▸ **Task objective**: A verbatim repeat of the lines below is required, with the pictures removed.
__________________________________________________
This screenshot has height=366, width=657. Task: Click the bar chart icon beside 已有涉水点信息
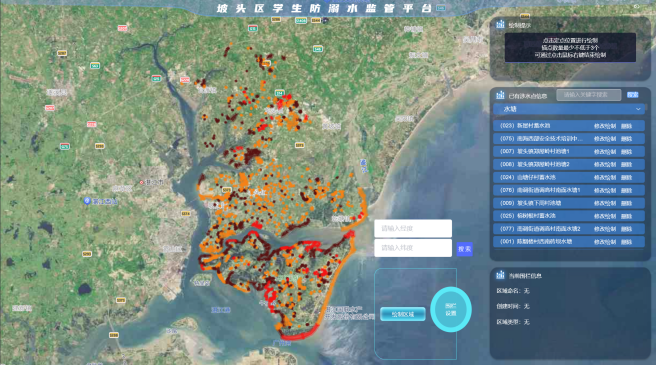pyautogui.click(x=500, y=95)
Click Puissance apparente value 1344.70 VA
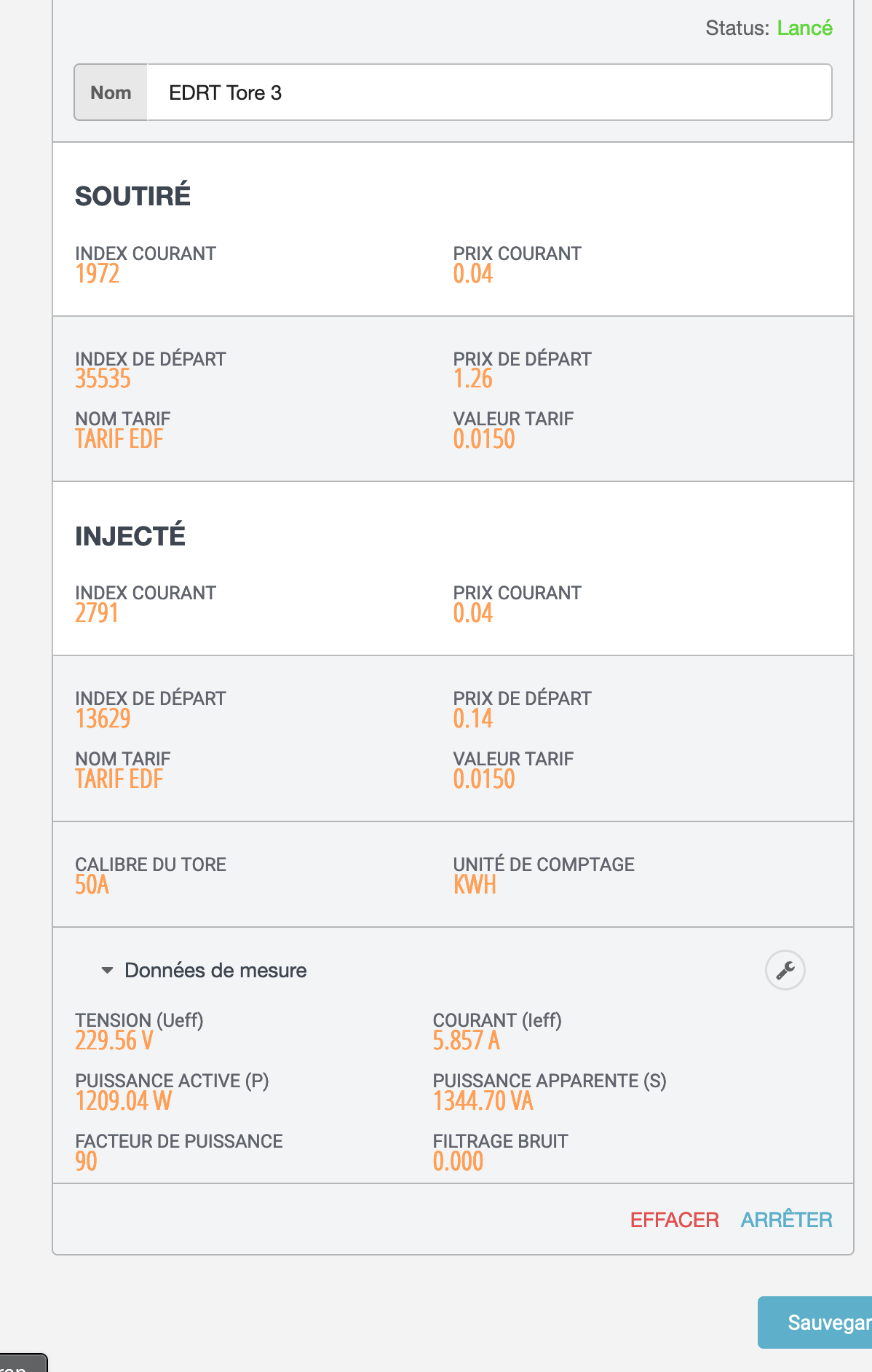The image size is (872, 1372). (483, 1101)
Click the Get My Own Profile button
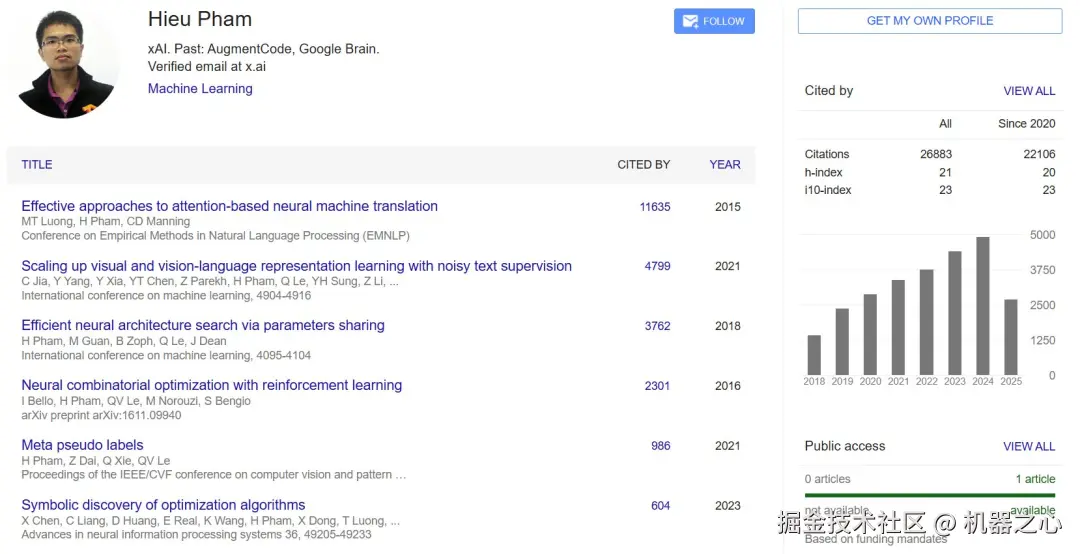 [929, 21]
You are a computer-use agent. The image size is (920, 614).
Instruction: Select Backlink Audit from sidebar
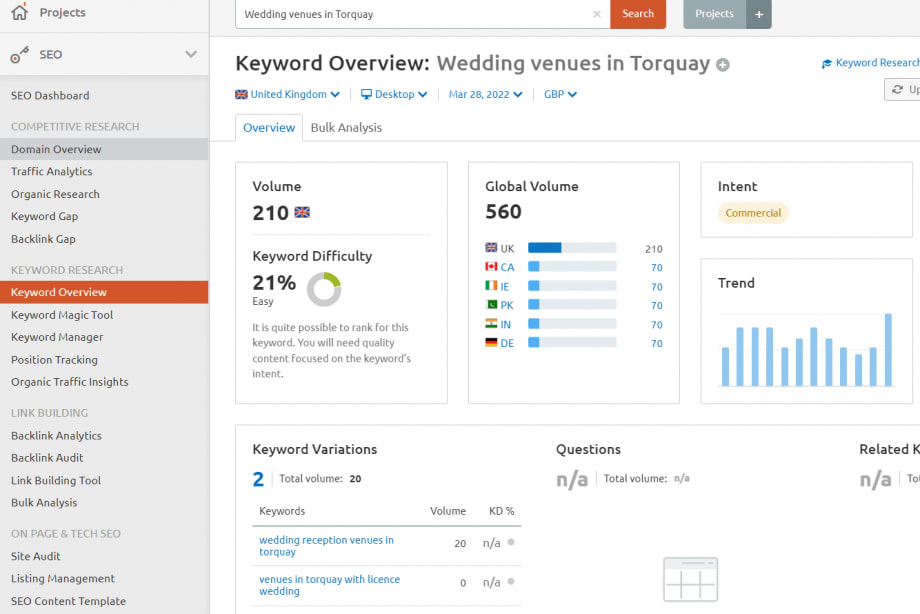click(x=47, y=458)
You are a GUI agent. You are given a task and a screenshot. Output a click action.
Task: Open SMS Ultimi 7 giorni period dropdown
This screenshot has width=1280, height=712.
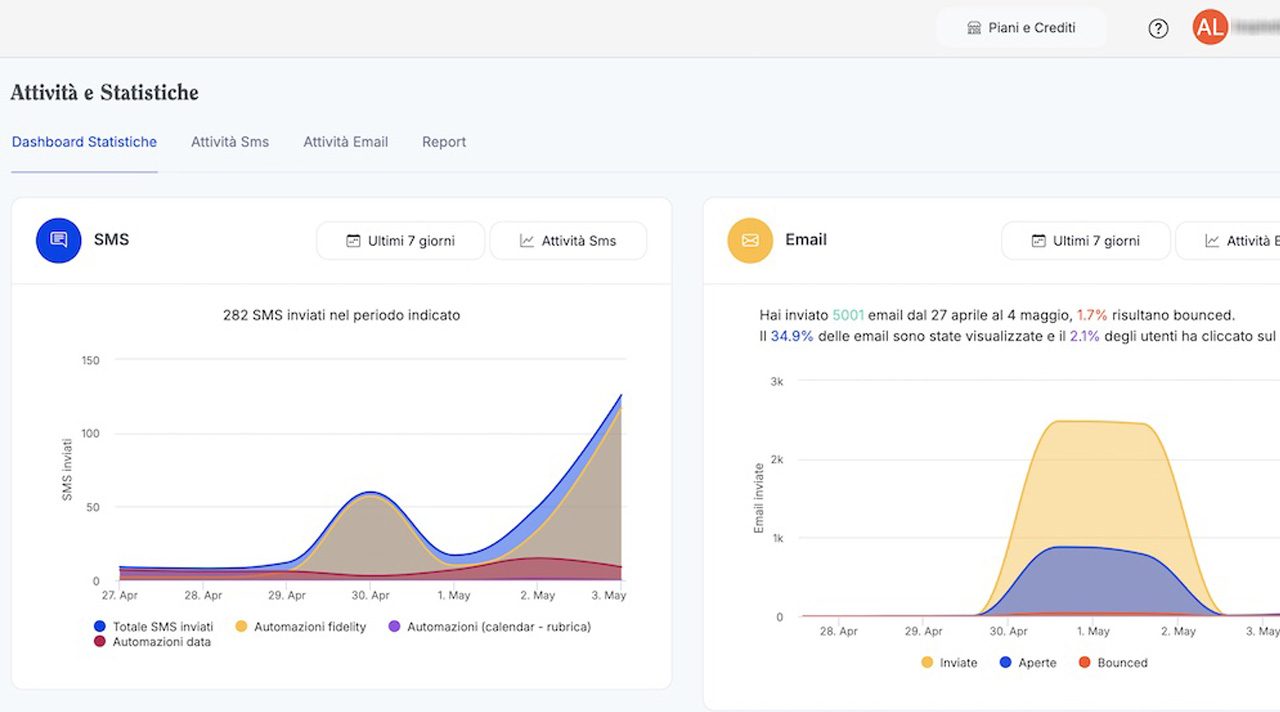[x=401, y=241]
__________________________________________________
▸ **Response area**:
This screenshot has height=366, width=657. Task: Click the bar chart icon beside 已有涉水点信息
pyautogui.click(x=500, y=95)
Click Puissance apparente value 1344.70 VA
The image size is (872, 1372). (483, 1101)
Click the Get My Own Profile button
 [929, 21]
You are a computer-use agent. The image size is (920, 614).
Instruction: Select Backlink Audit from sidebar
click(x=47, y=458)
You are a GUI agent. You are given a task and a screenshot. Output a click action.
Task: Open SMS Ultimi 7 giorni period dropdown
This screenshot has width=1280, height=712.
[x=401, y=241]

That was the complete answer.